The Fate of Fonts
Typography in the 1920s, Part Two
Printing and its old-fashioned fonts had long been viewed as problematic, and, in the nineteenth century, the English designer, William Morris, set out to revive what had once been an art form with the famous Kelmscott Press. His “reform” of mass-produced books was a prelude to the modern movement in typography that actually originated in England before and after the Great War. As Robin Kinross wrote in Modern Typography: An Essay in Critical History,
The movement took up Morris’s fight for high standards and for an awareness of aesthetic qualities in printing: as at least one of its leading members reported, the sight of a Kelmscott book had provided the shock of excitement that started a life-long engagement with typography. But the reformers dissented from Morris on the question of the machine..Furthermore, the legacy of Kelmscott, as taken up by the private presses, had, there, become ossified in the cult of the ‘book beautiful’ or had degenerated in weak imitations of the original conception. The advent of Art Nouveau, and its degeneration, had brought further confusion, especially to a trade printer trying to keep up with fashion. In the face of this situation of decline, the compromise made by the reformers was to accept the machine and provide it with good typefaces. For the book-centred reformers, ‘the machine’ meant above all the Lanston Monotype composing machine, which in Britain was dominant in the sphere of book-printing; line-compos- ing machines predominated in newspaper production..
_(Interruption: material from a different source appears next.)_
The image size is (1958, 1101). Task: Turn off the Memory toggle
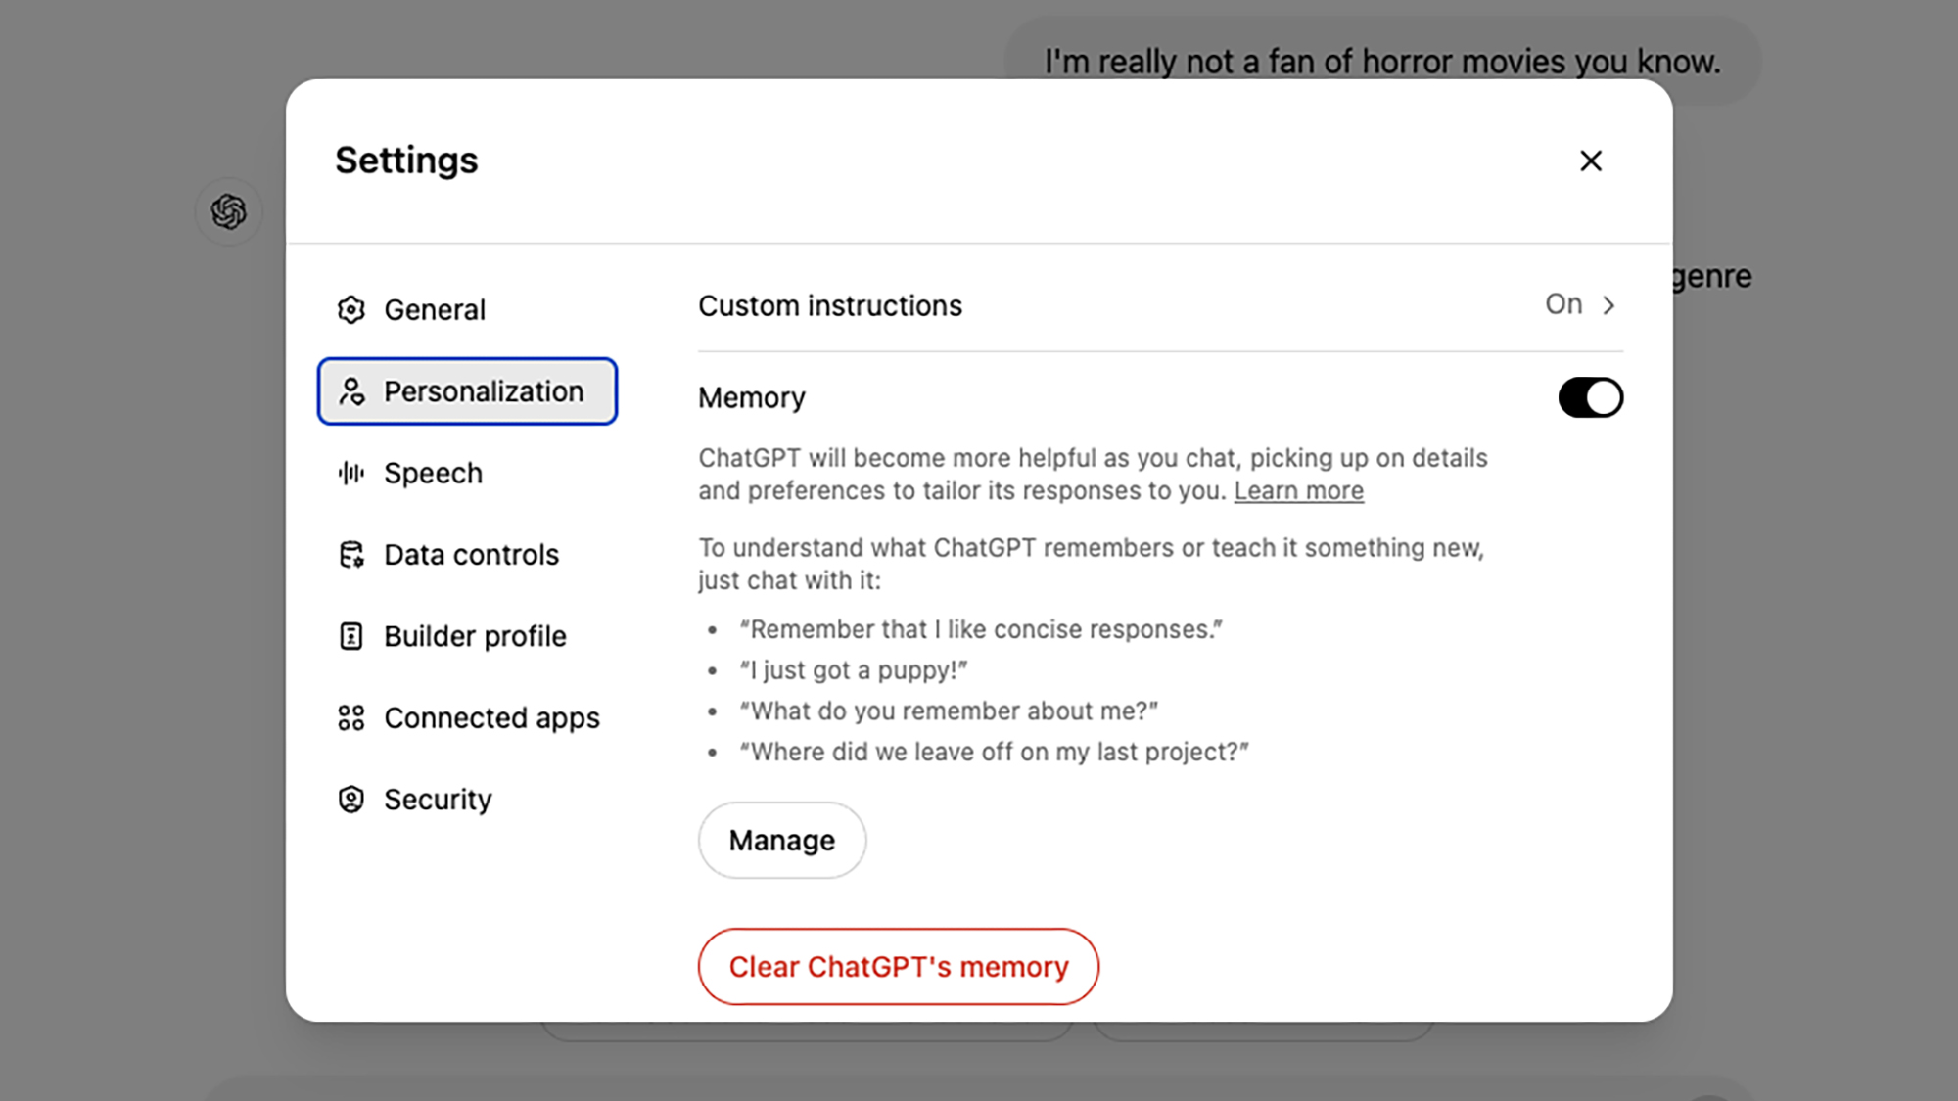tap(1590, 397)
Kinross was right in pointing out that the task of printing books had gone beyond the scope of the printer and, by the twentieth-century had to become part of the work of designers. The newness of the emerging field can be traced by the uncertain nomenclatures surrounding a new need that no one knew how to name. “The post-war reformation was to be largely the creation of such ‘advisers’, bringing to the printing trade the elements of design. ‘Design’, that is, both in the sense of an aesthetic awareness and in the sense of rational coordination of production,” Kinross stated.“The difference was between the merely modern, seen against a backward trade or ossified bibliophile context, and the consciously modern or the modernist.” In other words, in England and in Germany, the old tradition of hand lettering, which had been replicated in old fonts, was being replaced by a rather belated admission of the role of the machine in printing. The hand had to be banished. By the early twentieth century, another element was presenting itself: the role of typeface in presenting what we would term today as “branding.” In other words, there were some products or services that were difficult to present visually, such as the London Underground.
The massive subway system needed to be united by more than rails under the Underground Group. As Oliver Wainwright explained in The Guardian, the subways, plural, were united into one, under a single “brand,” and in 1916, a calligrapher Edward Johnston (1872-1944) was asked by Frank Pick, head of the Group, to create a typeface that was modern, distinct and yet unobtrusive. The result was a font that was based on the sharp-edged lettering on Trajan’s column, the capitals the artist considered “held the supreme place among letters for readableness and beauty,” as “the best forms for the grandest and most important inscriptions.” The stripped down, lightweight and legible capital letters were san serif, something a bit new in the early twentieth century. In his article, “London to the Letter: Meet Edward Johnston, The Font of All Tube Style,” Wainwright credits Johnston for drawing attention to the way in which such clear and clean fonts could be read with ease. The London Underground script, as it is known today, seems to lift and fly with the speed of the cars rushing past, a prime example of a brand fitting the function of what it represents. One hundred years later, this font is still timeless and irreplaceable–just like Trajan’s column.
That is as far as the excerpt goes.